BHP Billiton has responded to an activist investor's overhaul plans in detail, calling the proposals' benefits overstated.

The Anglo-Australian mining giant responded to claims from hedge fund Elliott Advisors that the group could unlock up to $46bn (£36.8bn) in shareholder value by unifying its dual listing structure, spinning off its US oil arm and revising its capital return policy.

BHP initially rejected the proposals, but Elliott, which holds about 4.1 per cent of BHP's London-listed shares, said its response was "dismissive and premature".

Today, the group defended its longstanding strategy, saying Elliott's plan "materially" overstates the potential value that could be created.

Specifically, BHP said unifying the corporate structure the way Elliott proposed could destroy at least $1.3bn in value to save less than $2.5m a year for no obvious material or strategic benefit.

The group added its petroleum business is "core" to its strategy and offers more value to shareholders in its portfolio than as a separate entity.

In a statement, Elliott said BHP's response "misses the main point".

"We put forward a set of proposals designed to reverse the company’s significant underperformance, fix the obsolete group structure, and optimise value for shareholders. The company’s answer – do nothing."

Chief executive Andrew Mackenzie said: “BHP Billiton is now a stronger, simpler company, well-positioned for future economic conditions. We are confident we have everything in place to increase returns and significantly grow shareholder value.”

Analysts at Investec said overall, it was a good response.

"The reality is, in the volatile commodity environment, arguments from both sides have merit."

Investec said: ‚Äč"We are not convinced that BHP has adequately addressed the franking credit issue that underpinned part of Elliott’s argument, but BHP is arguing from the basis of all shareholders in all jurisdictions.

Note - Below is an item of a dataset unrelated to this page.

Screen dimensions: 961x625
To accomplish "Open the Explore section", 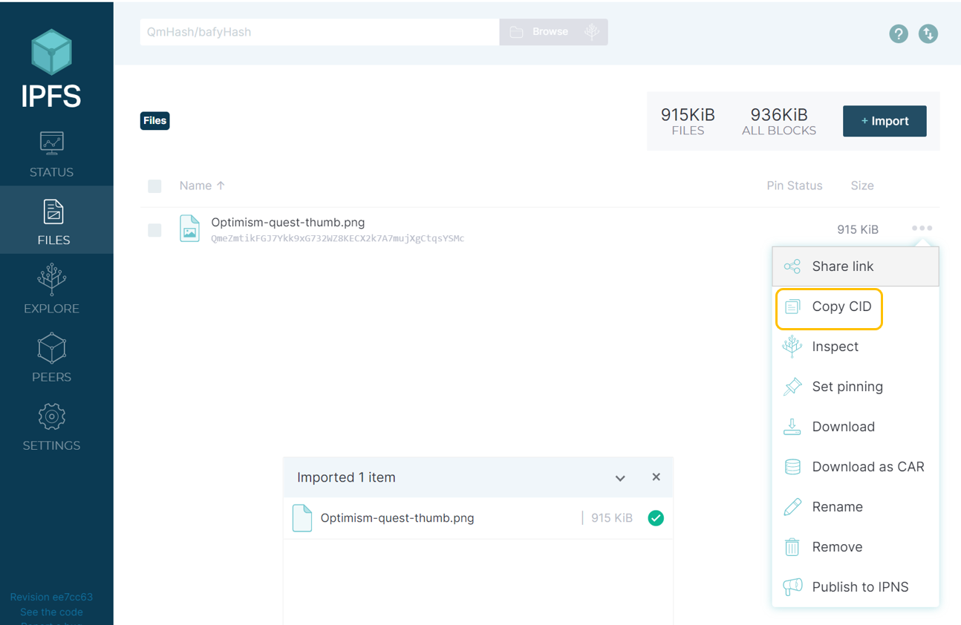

"While we are not sold on petroleum within a miner, it is core to BHP and a key differentiator, and Elliott’s suggestion to divest just part of it did not make sense.

"Like Elliott, we look at forecast cashflows and fret over how they are going to be spent but BHP does have a long history of special returns. Unfortunately, it also has a history of wasted acquisitions, which we hope current management can resist. We think they can."